Using the word "menu" as the filter, copy each matching line from the records.

Material for this task —
####

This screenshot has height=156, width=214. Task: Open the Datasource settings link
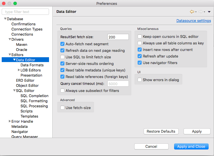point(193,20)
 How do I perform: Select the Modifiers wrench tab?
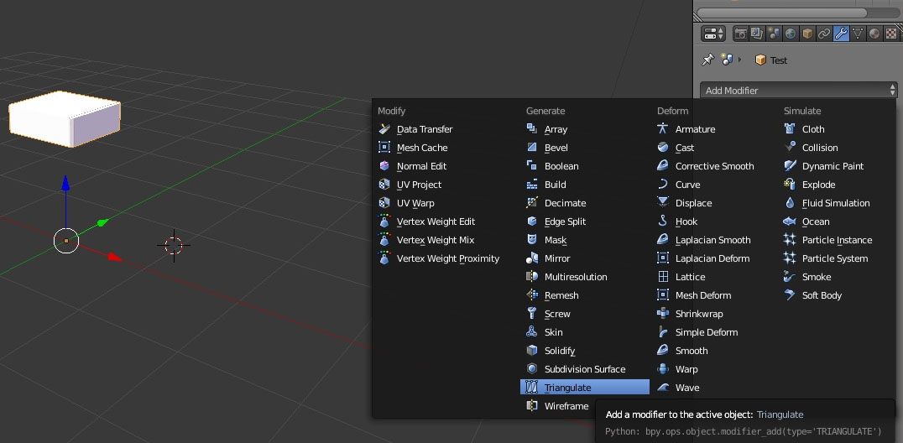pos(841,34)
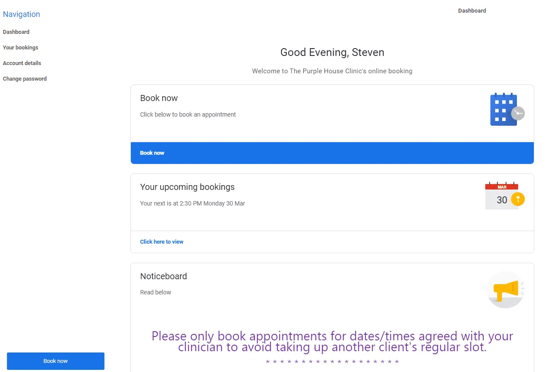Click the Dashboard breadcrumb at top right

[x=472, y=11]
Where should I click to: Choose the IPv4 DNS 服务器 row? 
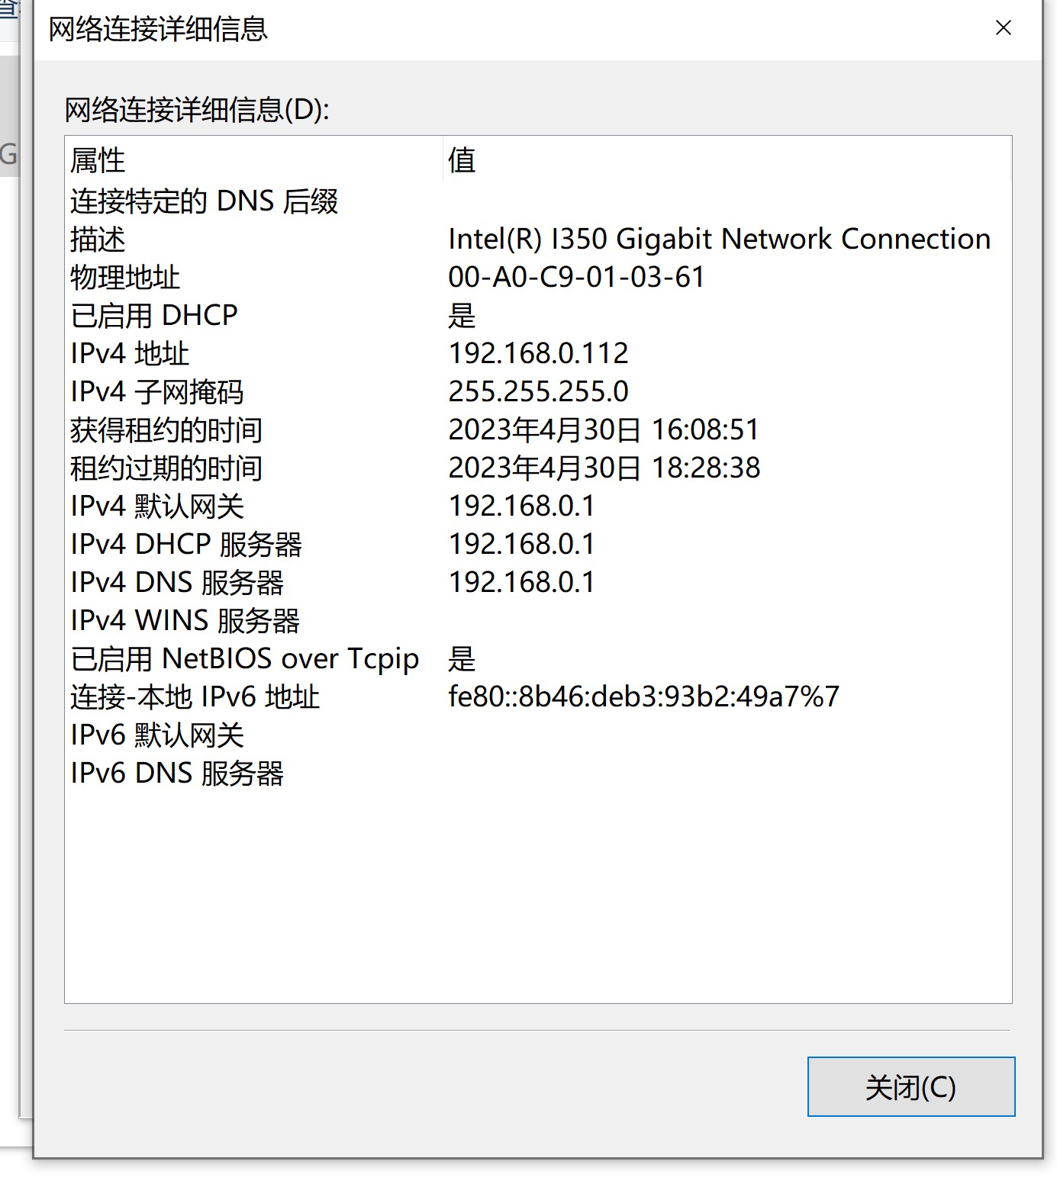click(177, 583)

####

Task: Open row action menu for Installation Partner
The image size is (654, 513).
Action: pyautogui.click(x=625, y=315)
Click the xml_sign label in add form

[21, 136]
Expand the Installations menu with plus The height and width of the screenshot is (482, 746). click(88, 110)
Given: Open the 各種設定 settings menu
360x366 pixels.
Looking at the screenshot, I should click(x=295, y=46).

####

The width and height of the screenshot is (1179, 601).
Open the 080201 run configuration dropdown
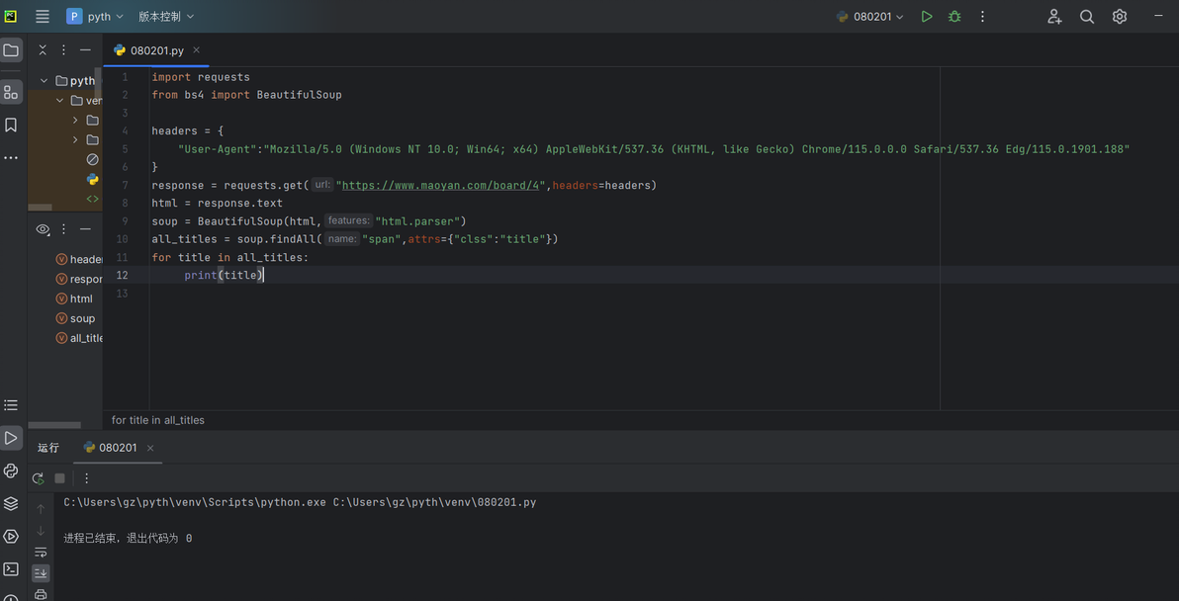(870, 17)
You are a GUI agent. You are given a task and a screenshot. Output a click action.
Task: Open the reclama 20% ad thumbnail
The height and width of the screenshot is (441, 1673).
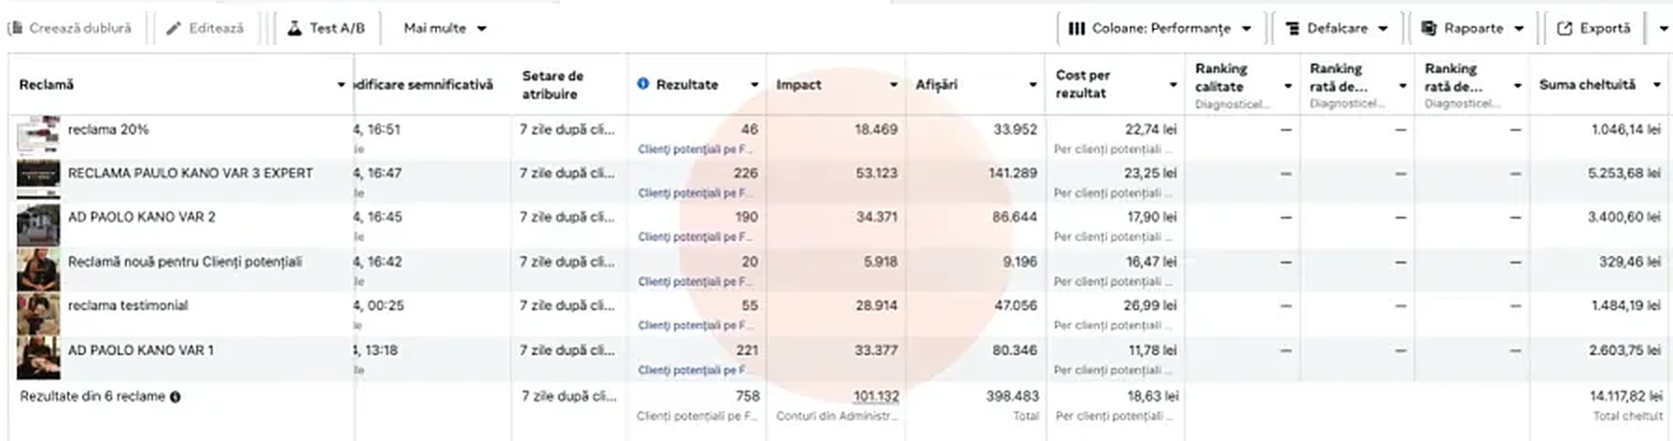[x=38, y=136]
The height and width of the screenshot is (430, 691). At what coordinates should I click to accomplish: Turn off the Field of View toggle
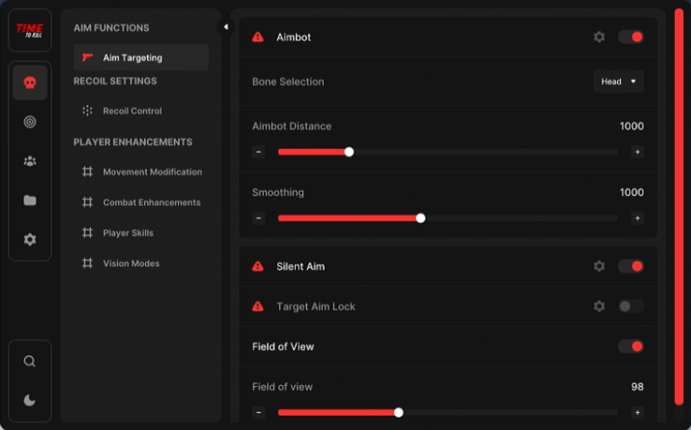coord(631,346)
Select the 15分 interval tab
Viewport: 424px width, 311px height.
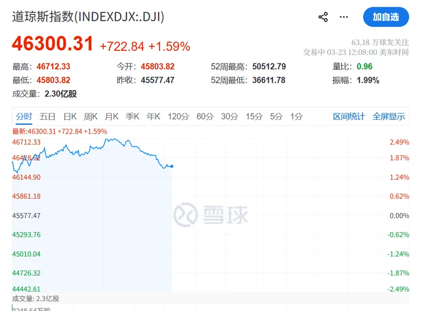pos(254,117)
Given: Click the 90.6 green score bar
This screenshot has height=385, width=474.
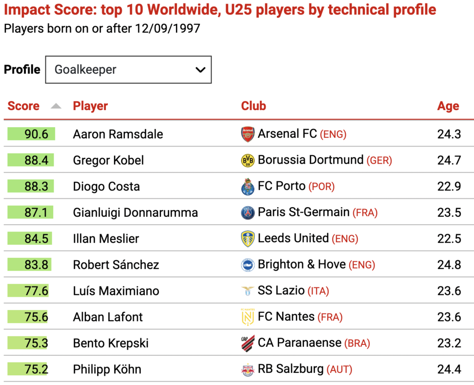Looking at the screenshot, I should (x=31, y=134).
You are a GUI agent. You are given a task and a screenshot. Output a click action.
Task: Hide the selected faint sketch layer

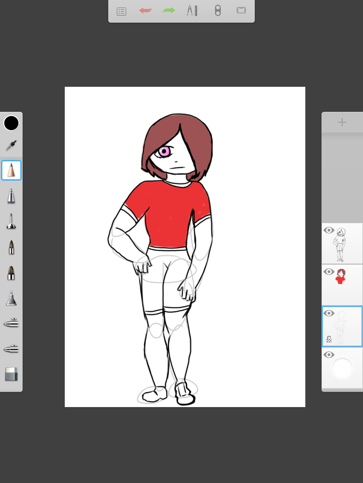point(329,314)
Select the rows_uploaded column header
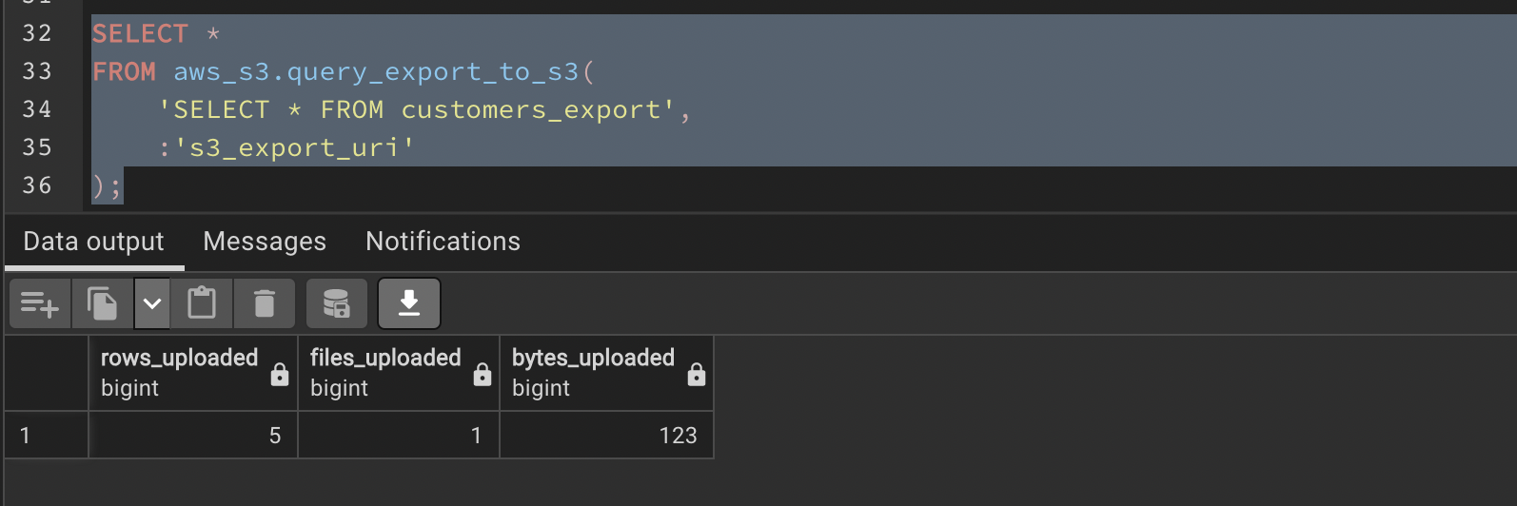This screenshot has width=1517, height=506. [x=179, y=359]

####

Answer to this exercise —
Task: Open row action menu for Installation Partner
Expand the Installations menu with plus The height and width of the screenshot is (482, 746). click(88, 110)
Given: Open the 各種設定 settings menu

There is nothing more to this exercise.